Hybridization between rare and widespread species can result in loss of genetic integrity for the rarer species, which can have management and conservation implications. One rare species, Phlox hirsuta, is a serpentine endemic in northern California, and it frequently co-occurs with a widespread congener, P. speciosa. Putative hybrids were recognized based on intermediate morphology, so the possibility of hybridization was explored using floral morphological and molecular data. Ninety-eight individuals of P. hirsuta and P. speciosa were collected from each of three populations, and floral features were measured and compared. Eleven microsatellite loci were amplified for species and putative hybrids, and inter- and intraspecific genetic diversity and relationships were investigated with multiple methods. Variation in morphological and molecular data was recognized. Floral variation was greater for P. hirsuta than P. speciosa. Putative hybrids were genetically allied with P. speciosa, but two individuals of P. hirsuta were resolved to have genetic similarity with P. speciosa. While hybridization is possible between the species, it is uncommon and appears to be primarily unidirectional, with P. speciosa as the hypothesized male parent and P. hirsuta as the hypothesized female parent. The small number of recognized hybrids may be due to ineffective interspecific pollination, early acting inbreeding depression, hybrids being less fit than parents, and/or small sample sizes. Reinforcement does not appear to play a role in secondary contact between species. Both microsatellite loci and floral morphology varied across the small geographic range of P. hirsuta, suggesting local differentiation and adaptation are possible over short distances.

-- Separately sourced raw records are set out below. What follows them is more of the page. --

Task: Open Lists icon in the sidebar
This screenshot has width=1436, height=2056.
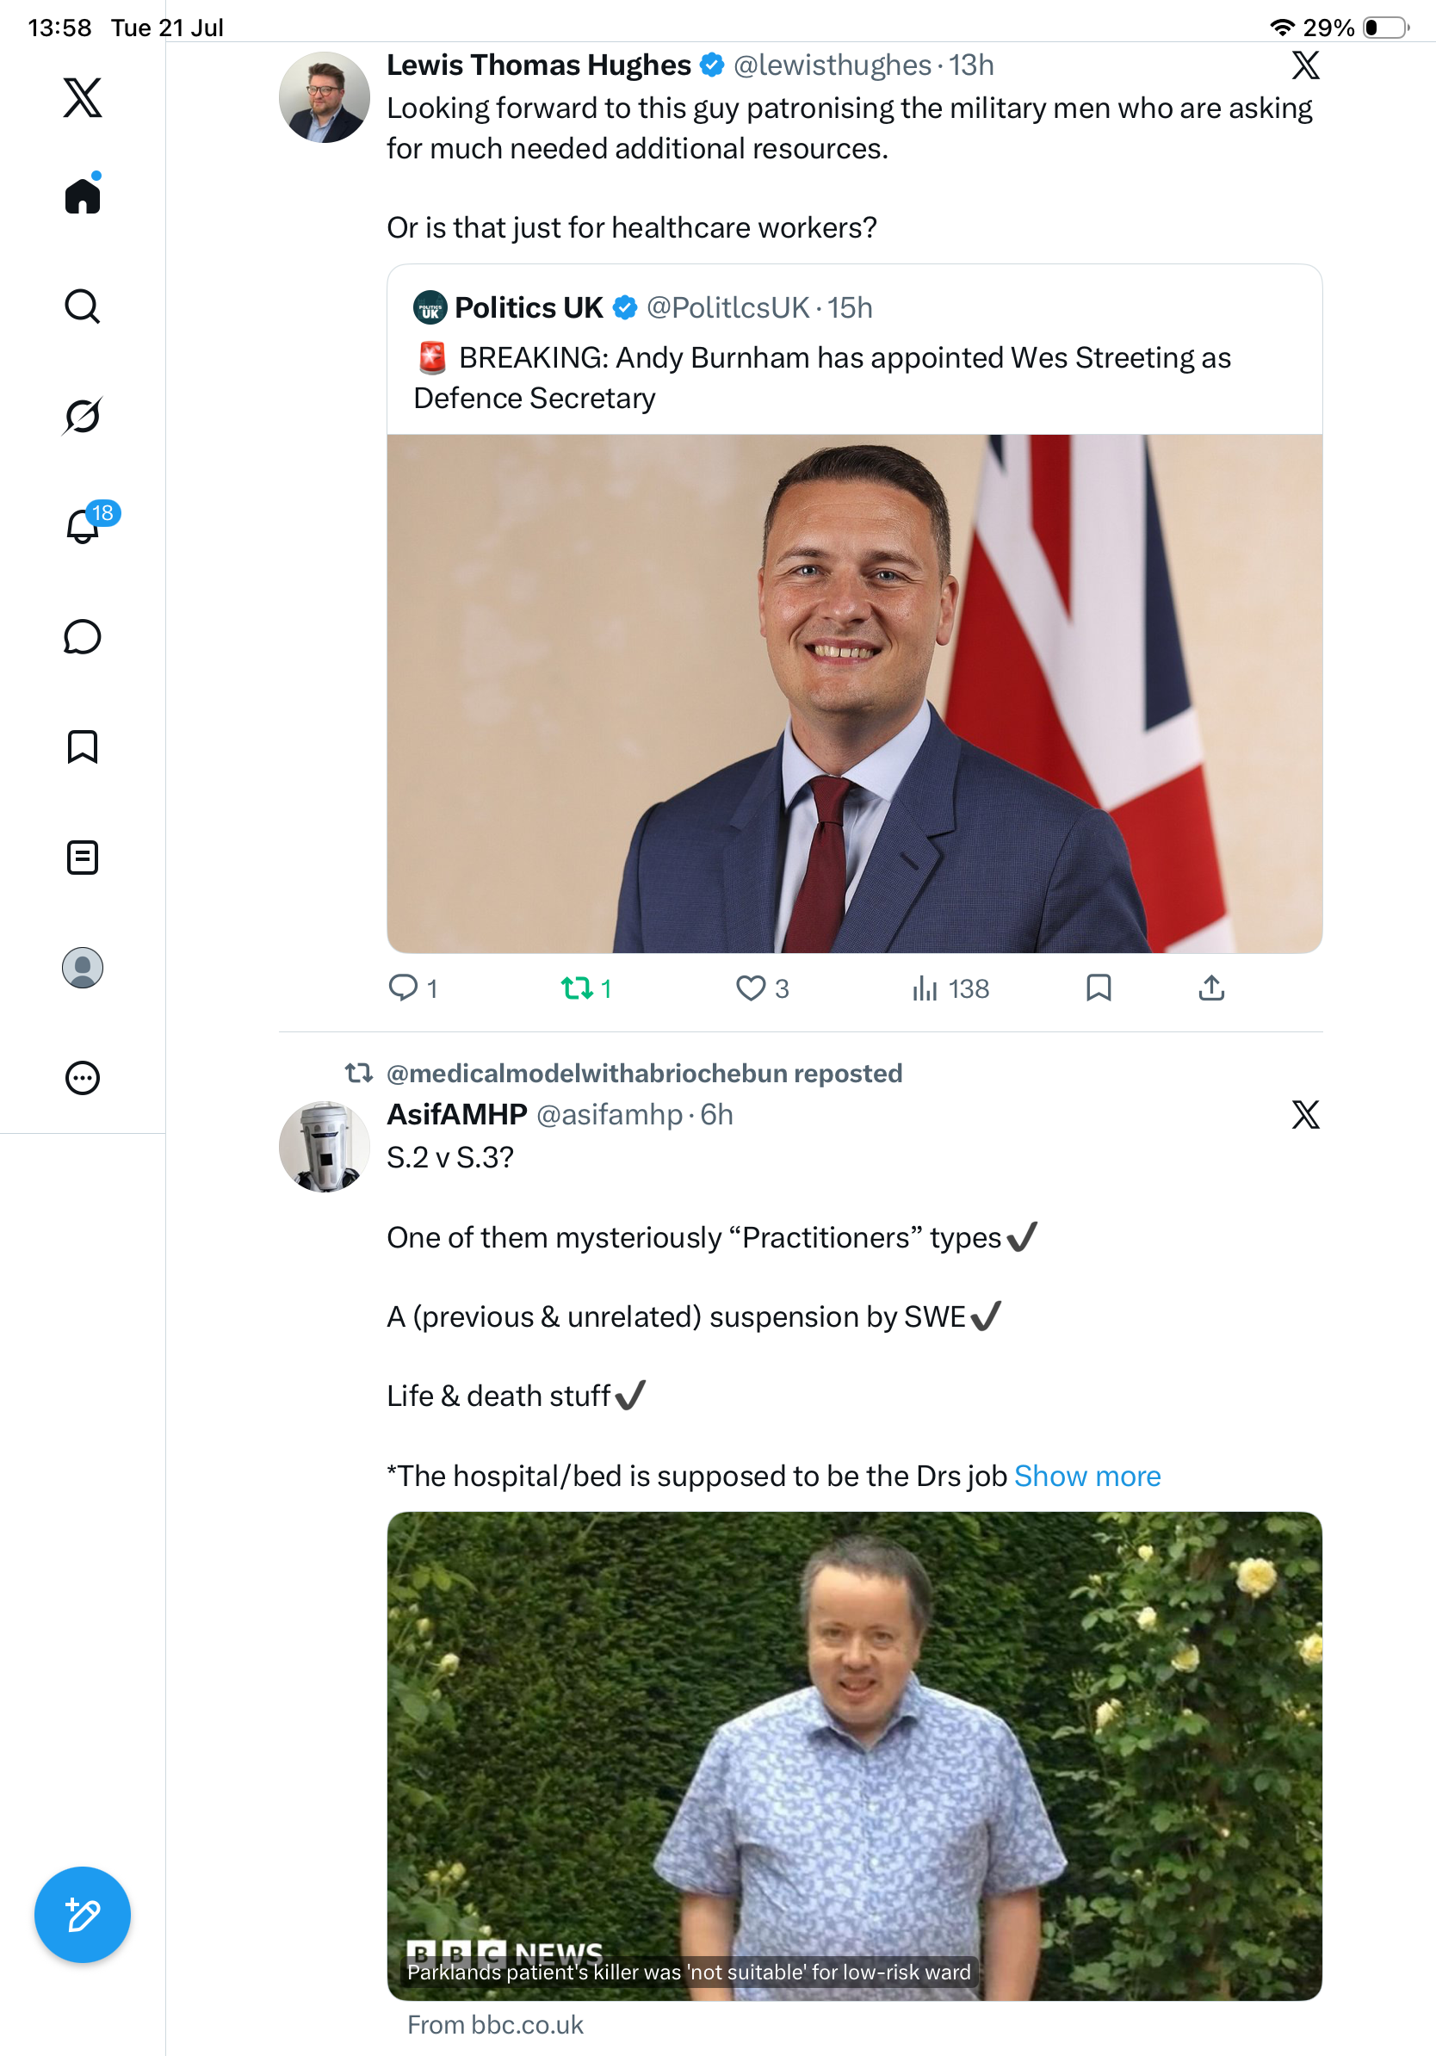Action: (82, 857)
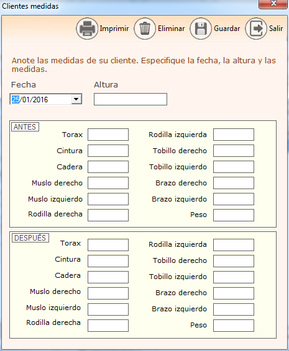Image resolution: width=289 pixels, height=351 pixels.
Task: Select the day portion of Fecha field
Action: coord(16,99)
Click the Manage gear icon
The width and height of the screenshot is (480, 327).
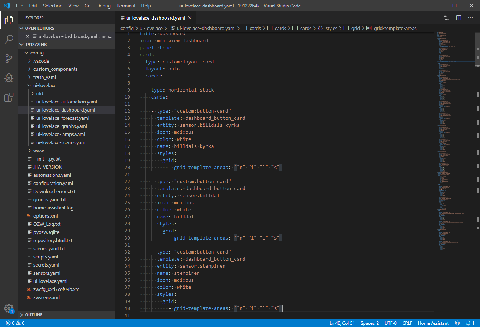tap(9, 308)
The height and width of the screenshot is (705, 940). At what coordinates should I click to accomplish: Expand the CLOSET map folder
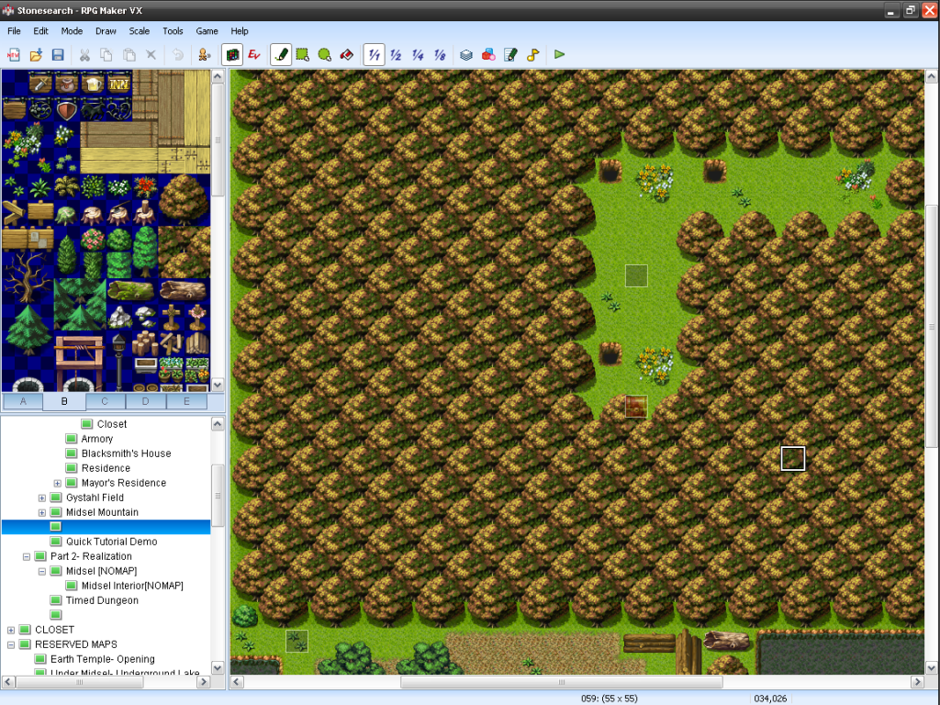pos(11,630)
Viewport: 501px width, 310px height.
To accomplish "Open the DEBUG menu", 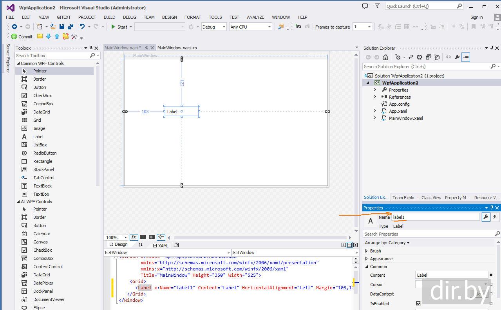I will point(129,17).

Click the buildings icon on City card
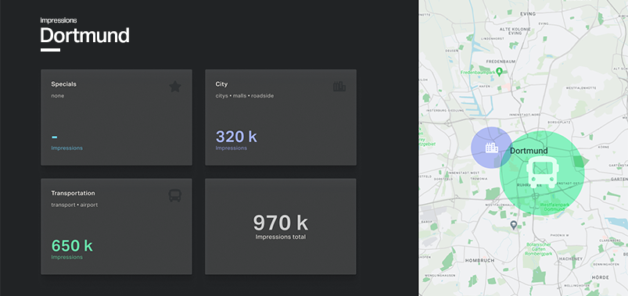339,87
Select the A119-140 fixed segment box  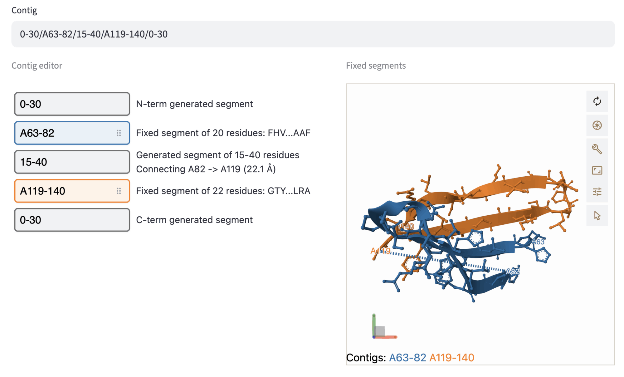[66, 191]
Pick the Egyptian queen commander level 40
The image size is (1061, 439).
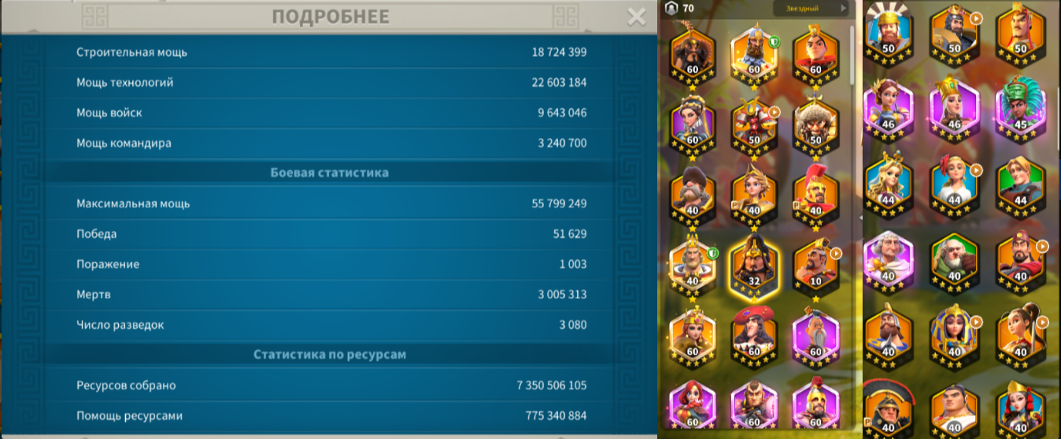click(954, 337)
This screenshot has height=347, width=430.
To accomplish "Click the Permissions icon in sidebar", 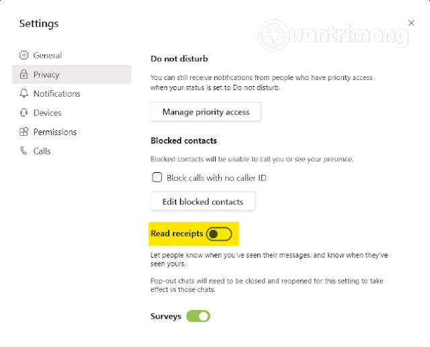I will (x=24, y=132).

Flowers of 98 individuals of each of Phlox hirsuta and P. speciosa were collected from three populations where both species co-occur: China Hill, Greenhorn, and Soap Creek Ridge (Fig. 1).  Flowers were preserved in 100% EtOH. Flowers were dissected under a Nikon SMZ800N stereomicroscope, and images of the corolla, androecium, and gynoecium were captured using NIS-Elements software with a Nikon DS-Fi2 digital camera.  Using the NIS-Elements software, measurements were made for multiple floral features.

Leaf material of P. hirsuta was collected, in 2013, from 38-42 individuals in each of four putative populations – Cracker Gulch (CG), China Hill (CH), Greenhorn (G), Soap Creek Ridge (SC) (Fig. 1) – and in 2016, leaf material for P. speciosaand putative hybrids of the two species was collected from seven and four individuals from two populations (CH and SC), respectively.  The latitude and longitude were recorded for each collection. Leaf material was dried in silica gel and stored at 4° C.  Leaf material for 186 samples from the four populations of P. hirsuta, two populations of P. speciosa, and putative hybrids of the two species was sent to the biotechnology company Eurofins BioDiagnostics for DNA isolation and microsatellite amplification and sequencing using an ABI 3730XL, with a GeneScan 500LIZ size standard. Twelve microsatellite loci that were identified for related species of Phlox were amplified.